Retrato de Antoine Compagnon. Foto: Claude Truong

Retrato de Antoine Compagnon. Foto: Claude Truong

Letras

'Con la vida por detrás': desde el último arrepentimiento de Virgilio al canto del cisne de Proust

Antoine Compagnon reúne en su libro los finales literarios y vitales de algunos de los escritores más influyentes de la historia.

Más información: Ana María Matute, el hada buena de nuestras letras: varada en una infancia triste, pero salvada por los libros

Publicada

Convertido en libro (y singular en su enjundia), estamos ante el último curso que Antoine Compagnon (Bruselas, 1950) dio en el Collège de France en 2020. Acaso porque sintió que era "el último", decidió hacer del final de escritores (y algunos pintores) el tema del curso y de este libro, fundamentalmente francés en sus referencias.

Con la vida por detrás

Antoine Compagnon

Traducción de Manuel Arranz. Acantilado, 2025. 364 páginas. 24 €

Hay escritores que a su punto final llegan cansados, hay quienes dejan de escribir antes del fin, y los hay que en el final –títulos de varios capítulos– dan "el canto del cisne", o hasta dicen: "Todo lo que he producido antes de los setenta años no vale la pena tenerlo en cuenta". Pero también es verdad que Virgilio pidió, en trance de muerte: "¡Quemad La Eneida!".

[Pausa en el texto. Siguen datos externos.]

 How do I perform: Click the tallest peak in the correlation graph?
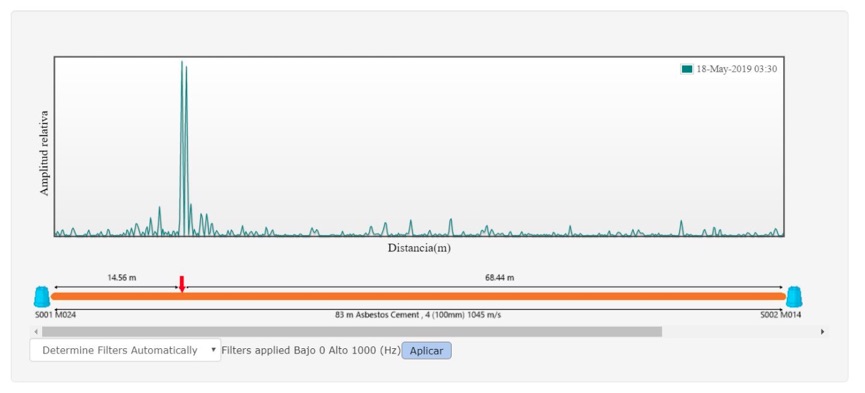pyautogui.click(x=181, y=62)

Hay quienes quieren dejar de escribir, pero no pueden (la escritura es un fatum), y hay quien escribe, por ese mismo impulso, alcanzando el período a veces muy feliz de "un poco de todo, como les digo".

Maurice Barrès se volcó en las "ultima verba" de autores y pintores. Elogió el estilo tardío. En El Greco o el secreto de Toledo (1911) declara que el viejo cretense hispánico, anciano ya, pinta para la iglesia de San Vicente una Ascensión de la Virgen, una obra en todo mayor "que encierra su impaciente corazón, henchido de riquezas. En pocos meses morirá."

Para muchos –siguiendo a Barrès o al siempre juvenil André Gide–, uno de los mejores libros del muy prolífico y gran Chateaubriand es su obra final Vida de Rancé, en la que el inicial romántico conservador se deleita –dando vueltas y digresiones en un estilo sobrio y magnífico– hablando de la vida y contradicciones del mundano monje Rancé (1626-1700), abad de la Trapa y gran reformador cisterciense.

La Vida de Rancé –ultimissima verba– "está escrita con la desenvoltura del genio que no tiene pelos en la lengua".

¿Tres inmensas obras postreras? Los autorretratos de Tiziano o de Leonardo (dibujo) o la Pietà Rondanini de Miguel Ángel, donde lo no acabado se convierte en futuro.

Pero ¿qué son sino monumentos finales –y nuevos– el Segundo Fausto de Goethe, La tempestad de William Shakespeare o el Cuarteto nº 15 de Beethoven? Un francés agrega los versos finales de Victor Hugo. Podríamos añadir al último Miguel de Cervantes.

Colette, ya vieja, en su apartamento del Palais Royal, que apenas puede abandonar, no deja de escribir. Es su oxígeno, aunque en este caso El fanal azul no sea lo mejor. Bergotte (el escritor que inventa Marcel Proust), al mirar la Vista de Delft de Vermeer, exclama: "Así debiera haber escrito yo". Porque los grandes dudan. Pero muere con el esplendor de todos sus libros, que lo vigilan y la sensación (es otra postrimería) de la obra cumplida. Los Cuadernos de Paul Valéry o el Diario de Gide dejan testimonio del final del escritor, no en sublime.

El libro de Compagnon demuestra que hay mucho más en un final que en el inicio. Lo sublime senil es una fuente o resultado del genio

Proust murió joven (a los cincuenta y un años) pero todos lo tenían por un viejo. En él se podrían analizar la antigua distinción senectus –la obra del viejo, con poder– y decrepitas, la decrepitud que se debate con la muerte.

Don Quijote o Las memorias de ultratumba son obras senectas en su calidad, pero cuando Sartre, al final de Les mots (Las palabras), confiesa que, como fuere, seguirá escribiendo hasta el final –y fue terrible el final que Simone de Beauvoir contó en La ceremonia del adiós– vemos la decrepitud, ese momento –como la muerte del escritor– que hacía llorar a Barthes, sólo en apariencia frío.

Digamos que es muy cierto (¡y cuánto abrevio!) que hay mucho más en un final que en el inicio. Lo sublime senil es una fuente o resultado del genio, aunque como escribió el poeta griego Teognis de Megara, más que la muerte del viejo debiera lamentarse la muerte de la juventud, cuando deja vivo a quien no es joven ya.